### [Exercise]
Give again only what runs from the line with "You are a computer-use agent." to the final line of the entries below, exactly as written and without pictures.

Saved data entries
+++

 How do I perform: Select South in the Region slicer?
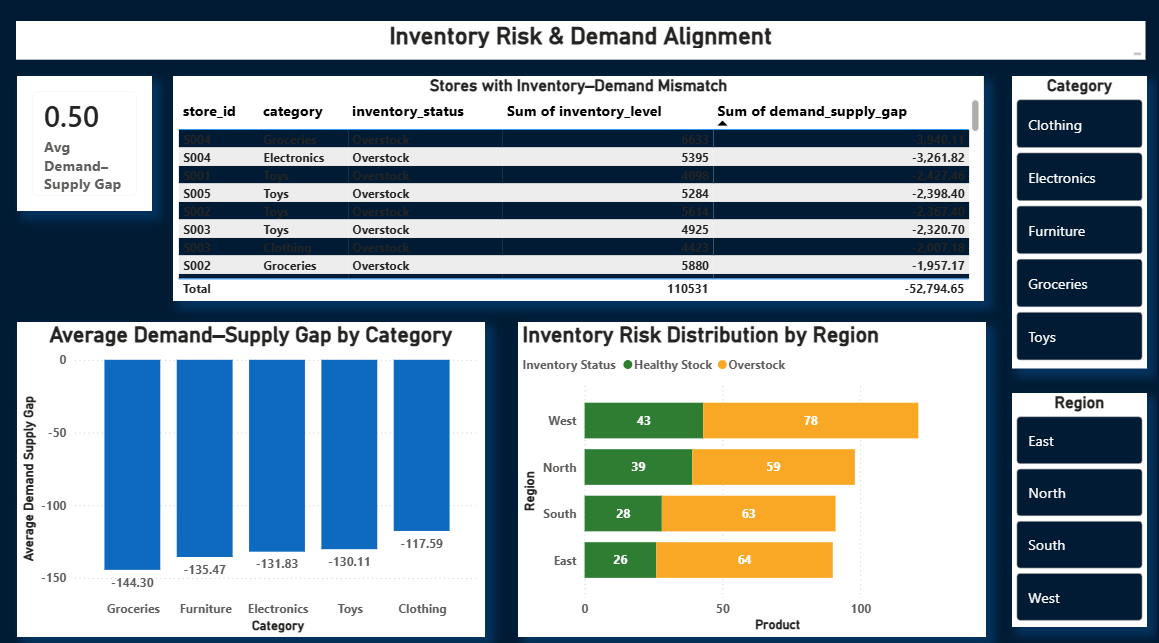tap(1079, 545)
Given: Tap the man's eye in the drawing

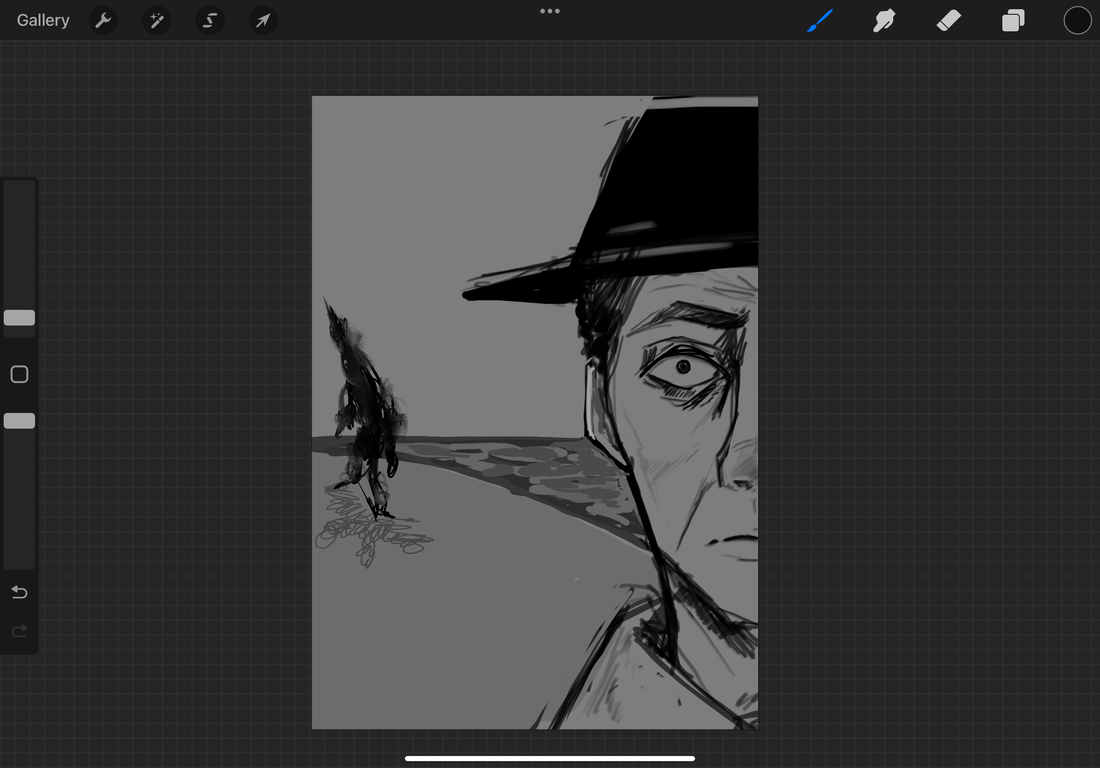Looking at the screenshot, I should point(683,368).
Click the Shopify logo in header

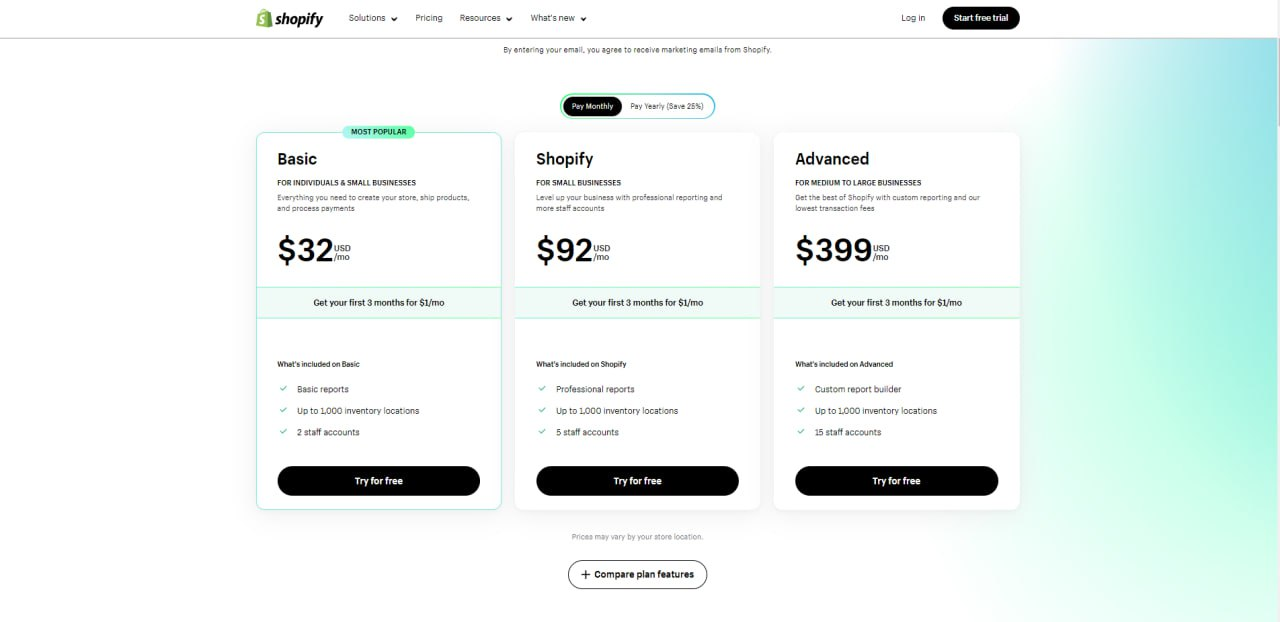tap(290, 18)
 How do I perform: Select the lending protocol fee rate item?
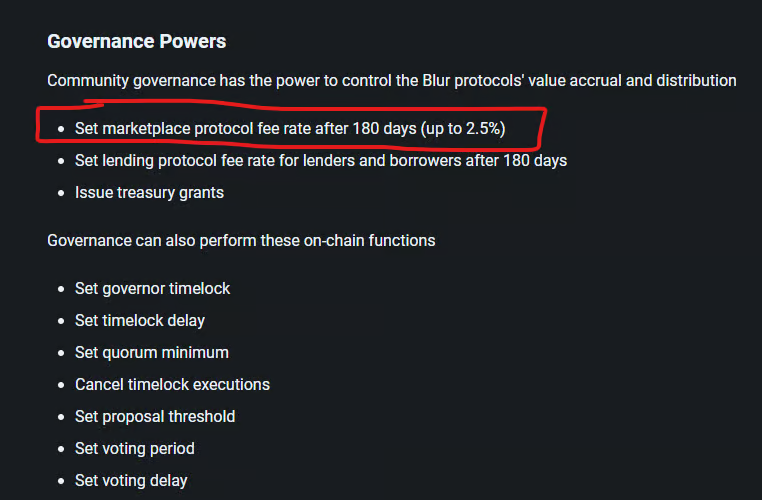[x=320, y=160]
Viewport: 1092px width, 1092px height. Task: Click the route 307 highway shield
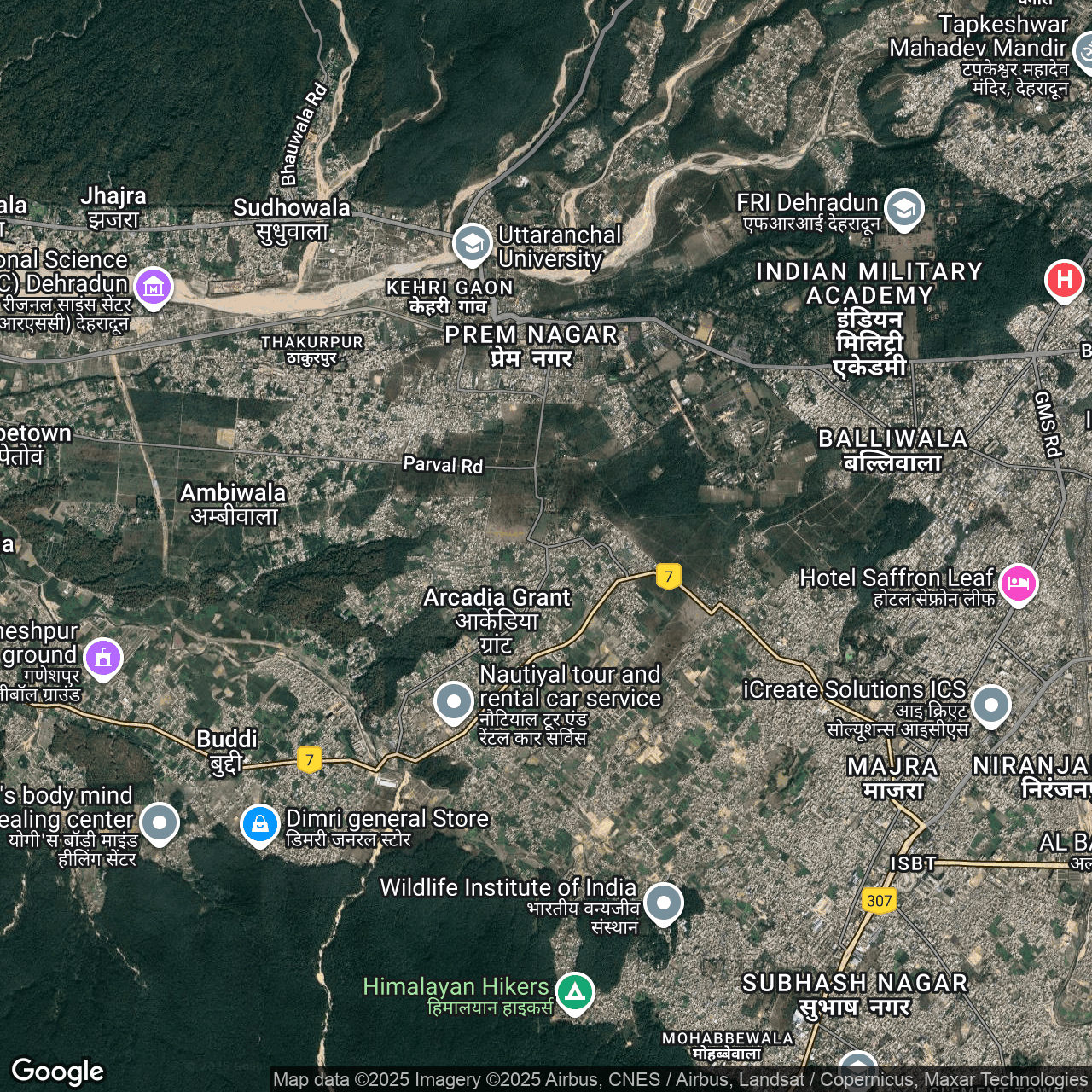click(879, 901)
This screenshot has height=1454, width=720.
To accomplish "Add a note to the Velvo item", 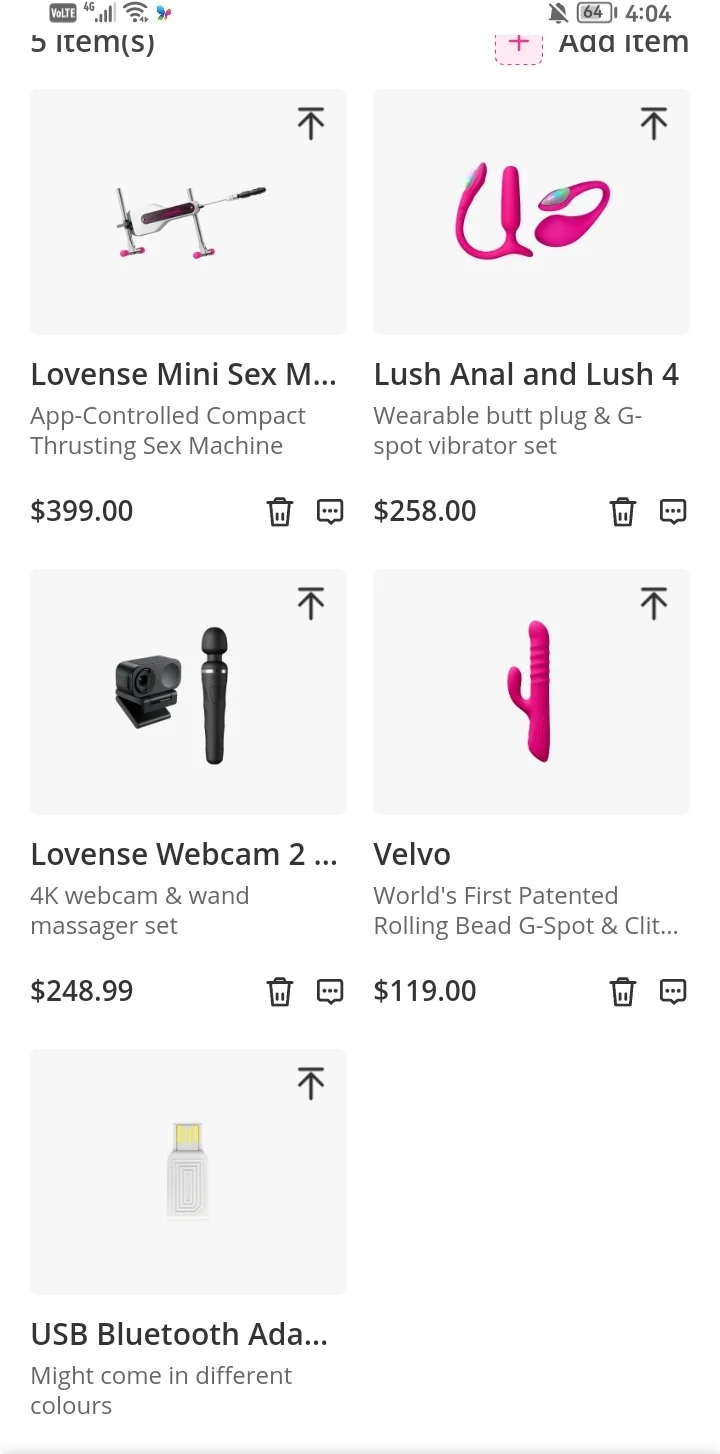I will point(673,992).
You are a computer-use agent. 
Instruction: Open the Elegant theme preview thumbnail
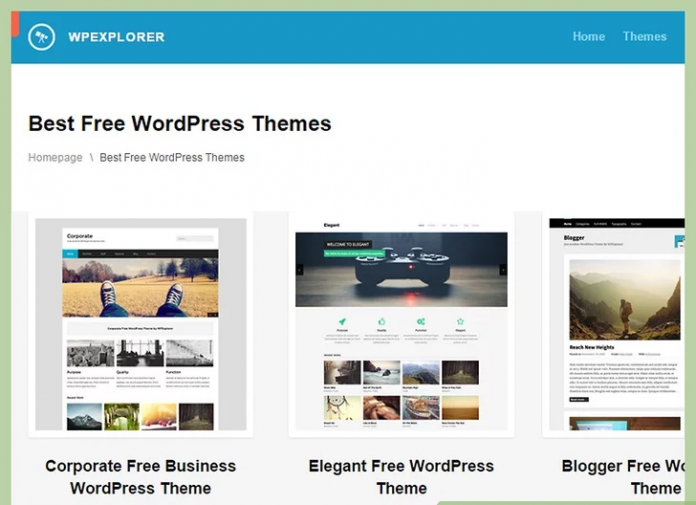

+++

### [Response to this task]
You are a computer-use agent. 
Instruction: Open the Elegant theme preview thumbnail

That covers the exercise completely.